Grief Chronicles - To Say or Not to Say
My beautiful mother recently transitioned. This is the most devastating loss I have endured thus far. I rejoice knowing that she is free from pain and suffering and I will see her again someday. Still, the pain of separation is deafening. My mother was intertwined in the tapestry of my life and suddenly, I am traveling an unbeaten path.
What not to say to a grieving person
As I am going through the grief process, trying to reconcile the loss of my mother and navigate this life without her, I realize that I will never fully recover. With that being said, many well-intentioned individuals have offered words of consolation that are not comforting. I’d like to expound on a few of those utterances.
"Be happy that you had her"
I am extremely happy I had my mother! She was kind, loving, and the epitome of a phenomenal woman. However, she is no longer here, and it hurts like heck. Telling me to be happy I had her negates my loss and pain in this moment.
"She wouldn't want you to be sad..."
"She lived a long life and wouldn't want you to be sad." Yes, my mother lived a full life and for that I am grateful. Yet, I wanted more time. I would never have been ready to say goodbye. I acknowledge my sadness knowing that where there is great loss, there was exceptional love.
"Where is your faith?"
This question nearly took me out. How can anyone question my faith because I am grieving my mother? It is my faith that assures me I will see her again. It is my faith that motivates me to get up and go on when I feel like giving up. No one can judge my spirituality and emotions.
"You have to come out of this and go on"
Grief is a process and the time varies. I refuse to bear the expectations of others. No one decides the manner in which and/or the length of time I grieve. Taking the time I need is not only permitted, it is imperative. The allowance of grief does not equate to giving up. I will go on because my earthly assignment is not complete and in living, I honor my mother.
"Death is a part of life"
This is a familiar truth. Death will come to each of us once our earthly tasks are complete. Knowing this doesn’t assuage the agony of my mother’s transition. It feels dismissive and insensitive, especially at this time.
Words that I do find comforting
I’d also like to share sentiments I find comforting:
- "I am sorry for your loss" – This statement is comforting and it recognizes the devastation I feel. It implies “I have empathy for you as a human and I validate your experience.

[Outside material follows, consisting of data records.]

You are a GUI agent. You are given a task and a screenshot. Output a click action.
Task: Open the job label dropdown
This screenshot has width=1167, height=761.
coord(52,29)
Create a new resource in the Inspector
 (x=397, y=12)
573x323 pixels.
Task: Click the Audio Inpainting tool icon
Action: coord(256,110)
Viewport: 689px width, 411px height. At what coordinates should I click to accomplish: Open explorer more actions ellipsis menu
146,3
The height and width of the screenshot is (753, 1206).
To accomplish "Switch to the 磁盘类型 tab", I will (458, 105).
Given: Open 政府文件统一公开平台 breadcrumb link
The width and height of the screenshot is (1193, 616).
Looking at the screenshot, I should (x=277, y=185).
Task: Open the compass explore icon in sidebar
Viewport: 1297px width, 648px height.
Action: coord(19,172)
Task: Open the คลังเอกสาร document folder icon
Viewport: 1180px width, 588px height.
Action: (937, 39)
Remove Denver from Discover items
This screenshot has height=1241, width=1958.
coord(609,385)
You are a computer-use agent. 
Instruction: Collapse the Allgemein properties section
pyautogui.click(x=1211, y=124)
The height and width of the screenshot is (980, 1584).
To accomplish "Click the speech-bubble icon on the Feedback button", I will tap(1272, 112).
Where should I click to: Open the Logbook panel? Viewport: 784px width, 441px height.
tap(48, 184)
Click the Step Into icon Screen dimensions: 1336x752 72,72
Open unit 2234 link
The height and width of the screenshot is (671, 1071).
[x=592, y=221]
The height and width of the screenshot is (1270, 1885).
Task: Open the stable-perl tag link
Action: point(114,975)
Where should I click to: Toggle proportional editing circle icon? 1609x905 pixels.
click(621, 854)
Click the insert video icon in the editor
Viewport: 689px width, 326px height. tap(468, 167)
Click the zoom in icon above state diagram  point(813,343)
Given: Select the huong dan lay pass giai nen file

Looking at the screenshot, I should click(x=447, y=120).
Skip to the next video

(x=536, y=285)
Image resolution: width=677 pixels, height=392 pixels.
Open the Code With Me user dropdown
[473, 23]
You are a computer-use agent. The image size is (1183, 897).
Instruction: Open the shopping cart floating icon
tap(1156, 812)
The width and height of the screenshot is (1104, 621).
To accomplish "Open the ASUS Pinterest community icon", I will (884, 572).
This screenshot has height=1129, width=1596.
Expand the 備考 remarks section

- "I'm here for you" – These words speak volumes. Knowing I have a support system helps immensely. It reminds me that I am never alone.
- "I don't know what to say" – I truly appreciate the honesty. This is a time in my life where even I am at a loss for words. No one really knows what to say and silence is golden on occasion. Sitting with me in the darkness may be the beacon of light I need at the time.
- "I will pray for you" – I believe in the power of prayer and I know that many are standing in the gap for me as I journey through the wilderness. When things are beyond my control, it is prayer that sustains me and faith that gives me the courage I need to persevere.
MS introduced me to grief
Multiple sclerosis, chronic illness, and life itself introduced me to the tumultuous and complex process of grief. When a person is visibly hurting we want to quell the pain for them and eliminate the discomfort for us. It is difficult to bear witness to human loss and suffering, especially when it is someone we care about. I have learned that being present and following the lead of the bereaved is sufficient. Thanks for the opportunity to share my truth.